# CHALLENGE A
In the Aave incentives post, on what date are the current TRIBE borrowing incentives set to expire?
# CHALLENGE B
Revise the Aave incentives post, starting with "Aave is one" and going on through "contraction policy execution.", so that "Aave" is changed to "AAVE" throughout.

# PAGE
____________
Aave is one of the most dominant lending/borrowing markets in DeFi, and having FEI as a prominent borrowable and collateral asset helps further fortify our position in the space. Success of the initial deployment of FEI was partly driven by a 4M TRIBE incentivization of borrowing over the past 5 months on Aave. These borrowing incentives will expire on March 23, 2022.
In addition to increased visibility and other benefits to the FEI ecosystem, the Tribe DAO generated 1.63M FEI in fees from the initial 50M FEI deployment on Aave, which has been reduced to 15M FEI during the recent contraction policy execution.
As we carefully explore a path to a more expansionary mode, this post invites a community discussion to consider the addition of 3M TRIBE and the extension of incentives for another 6 months from 23 March 2022, ensuring ongoing lending and borrowing activities on Aave.
There are many advantages to a strong presence on Aave, both as a borrowable and collateral asset, and we should continue to explore and optimize our approach to grow this and other stronger partnerships.
I fully agree that FEI’s position and visibility on AAVE is very important for the growth of the protocol. As I have mentioned in the FEI deployments thread, I am against extending TRIBE incentives for borrowing on AAVE, or any other platform. I will restate those arguments here, and explore other possible alternatives for encouraging FEI usage on AAVE.
TRIBE rewards for borrowing inflate the borrowing rate on that platform and disproportionately attracts arbitrage borrowers. As mentioned by SebVentures here, there is empirical evidence that AAVE borrowing is heavily redeployed into other TRIBE yield programs, rather than any organic usages.
In the same thread , I have argued in depth why it is more preferable to subsidize borrowers by lowering the interest rate, instead of giving out TRIBE rewards outright. I’d like to raise some of them here again: foster organic usage growth by non-arbitrageurs; equalizing FEI borrowing rates across different platforms, eventually allowing the rollout of an unified policy rate across the entire platform; amongst other reasons to not reinstate TRIBE rewards for borrowing.
Given that adding borrowing incentives would inevitably raise the borrowing rate to a very inflated rate that is close to the rewards payout (~20% p.a.), and is additionally inflationary for TRIBE holders. Although AAVE borrowings have generated a hefty profit for the PCV, one could argue that it is enriching AAVE and the PCV at the expense of existing TRIBE holders.
Instead of directly incentivizing borrowers with TRIBE, it would be better to oversupply FEI and simply accept lower PCV returns on those deployed funds instead of issuing more TRIBE rewards. By pinning the borrowing rate at a more competitive rate (cf. DAI/USDC), carry traders will ensure that FEI utilization remain high. (this is proven by the experience of the FeiRari pool)
____________
# ENTRIES SHOWN
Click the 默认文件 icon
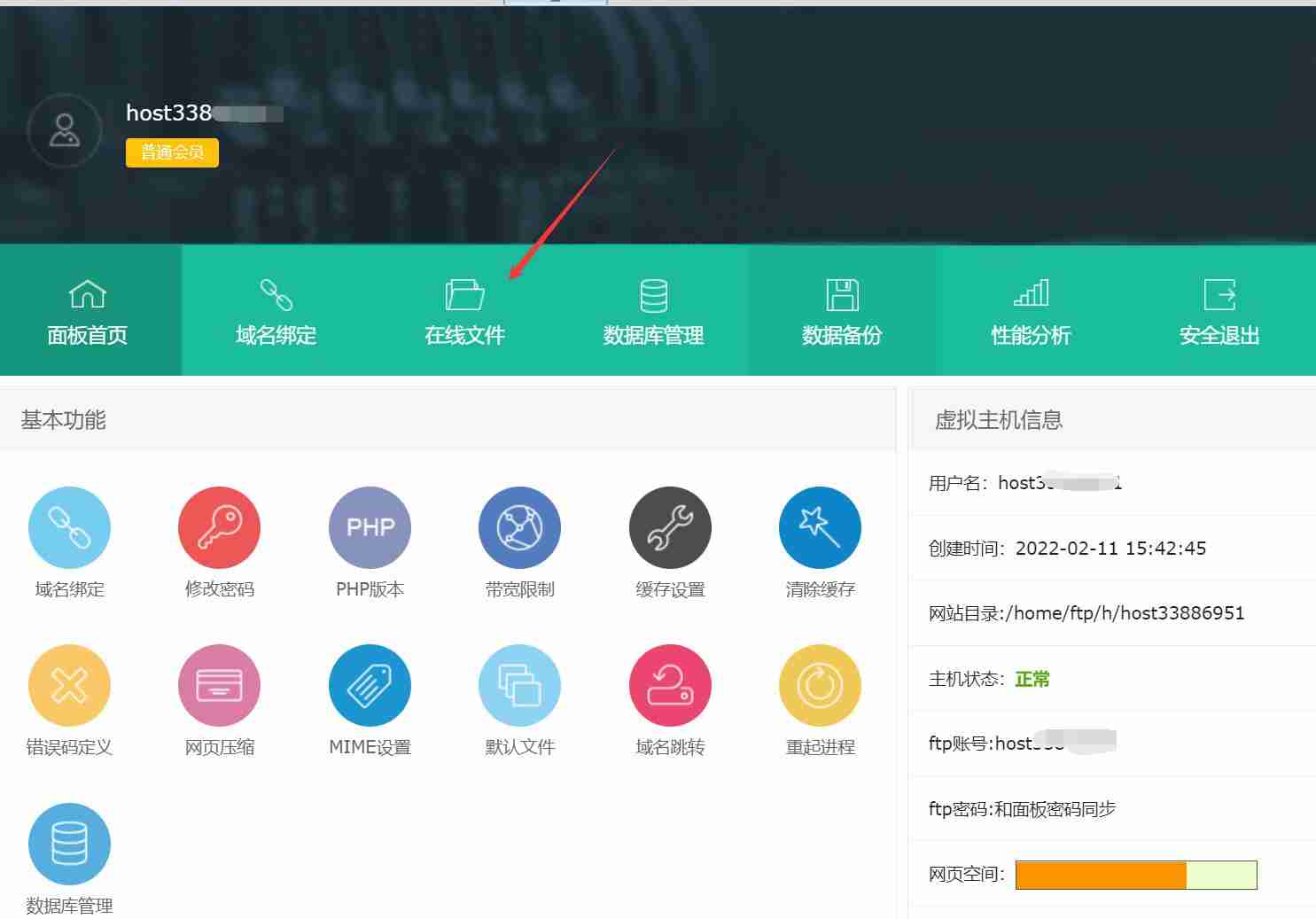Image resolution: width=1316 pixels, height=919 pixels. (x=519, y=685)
____________
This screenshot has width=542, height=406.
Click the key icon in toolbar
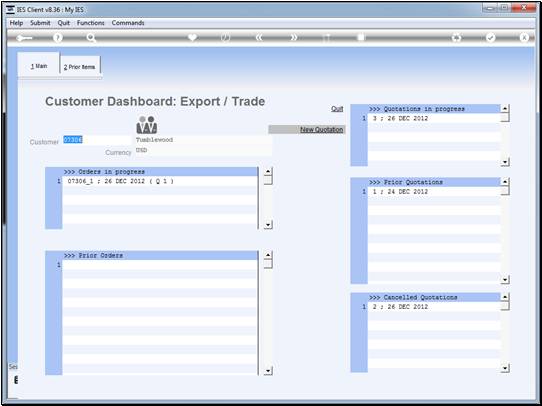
____________
# FULL RESPONSE A
March 23, 2022

# FULL RESPONSE B
AAVE is one of the most dominant lending/borrowing markets in DeFi, and having FEI as a prominent borrowable and collateral asset helps further fortify our position in the space. Success of the initial deployment of FEI was partly driven by a 4M TRIBE incentivization of borrowing over the past 5 months on AAVE. These borrowing incentives will expire on March 23, 2022.
In addition to increased visibility and other benefits to the FEI ecosystem, the Tribe DAO generated 1.63M FEI in fees from the initial 50M FEI deployment on AAVE, which has been reduced to 15M FEI during the recent contraction policy execution.